### Textauszug
# Tutorial zu Neuronen in Java?



## MPW (28. Mrz 2006)

Moin,

wollte mal anfragen, ob es ein Tutorial zu Neuronen/Neuralen Netzen in Java gibt?

Das Thema interessiert mich sehr, und ich faende es vllt. ganz schoen, wenn mir jemannd einen Tipp zu einem Tutorial geben koennte, wo mit einem Neuronalen Netz eine einfache VierGewinnt KI modeliert wird.

Hab schon gegoogelt, einen Haufen wirres Zeug gefunden, das einfach zu hoch fuer mich ist. Forumssuche hat nur 2 Treffer, die aber beide keine Links enthalten.


Waere dankbar, wenn mir jemand da auf die Spruenge helfen koennte....


MfG
MPW


----------



## AlArenal (28. Mrz 2006)

Naja, das dürfte daran liegen, dass Themen wie "Neuronale Netze", "Generitsche Algorithmen", "Künstliche Intelligenz", .. alles andere als leichtverdaulich und mal eben in einem Tutorial vermittelbar sind...


----------



## Jockel (28. Mrz 2006)

Zwar nicht speziell für Java, doch die kurzen Tutorials auf http://ai-depot.com/ fand ich recht gut... zumindest um einen Überblick zu erhalten.
Ebenfalls interessant ist http://www.aboutai.net/DesktopDefault.aspx


----------



## kaie (28. Mrz 2006)

Vor ein paar Jahren habe ich mal ein kleines Beispiel-Applet geschrieben, dass eine Art Zeichenerkennung per neuronalem Netz umsetzt. Dem Netz werden zufällige Zahlen als Sieben-Segment-Ziffern vorgesetzt (die auch etwas verrauscht sein können), und der Rechner "lernt" daraus die Zahlen zu erkennen. Nach ein paar Hundert Interationen klappt das auch ganz gut. Im Quelltext kann man dann noch mit der Lernrate usw. herumspielen. Vielleicht hilft Dir das Beispiel ja bei Deinem Problem.

Datensätze
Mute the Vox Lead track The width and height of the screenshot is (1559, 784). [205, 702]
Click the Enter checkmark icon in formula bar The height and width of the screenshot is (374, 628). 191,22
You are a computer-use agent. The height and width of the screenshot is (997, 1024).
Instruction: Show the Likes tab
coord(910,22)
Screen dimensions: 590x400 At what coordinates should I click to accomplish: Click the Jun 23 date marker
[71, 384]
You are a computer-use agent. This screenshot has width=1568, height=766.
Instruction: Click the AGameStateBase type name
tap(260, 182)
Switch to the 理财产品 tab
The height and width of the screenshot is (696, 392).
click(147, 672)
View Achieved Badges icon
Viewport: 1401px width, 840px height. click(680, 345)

### Aufgabenbeschreibung
Führe den Forumsthread über neuronale Netze in Java nach dem letzten gezeigten Satz fort. Die Auflistung spielt hierbei keine Rolle.

### Schriftliche Antwort
Link zum Applet: http://homepage.rub.de/kai.erlemann/java/neuronal/index.html

Gruss,
*KaiE*


----------



## jank (28. Mrz 2006)

Ich denke auch, du solltest dich erstmal mit dem Thema an sich auseinandersetzen. Das Implementieren in einer bestimmten Programmiersprache ist dann Handwerkszeug.

Ein paar ziemlich einfach zu verstehende Tutorials gibts unter http://www.ai-junkie.com/ , der Autor hat auch ein (meiner Meinung nach) recht gutes Buch geschrieben. Wenn ich mich recht erinnere, verwendet er ausschließlich C++.

Grüsse, 
 Tin


----------



## Hilefoks (29. Mrz 2006)

Moin,

einen habe ich auch noch: http://www.iicm.edu/greif/images/node1.html. Nicht wirklich so toll, aber vielleicht was für den Einstieg.

Ansonsten kann ich das Buch "Künstliche Intelligenz" von Stuart Russell und Peter Norvig nur empfehlen (ISBN 3-8273-7089-2).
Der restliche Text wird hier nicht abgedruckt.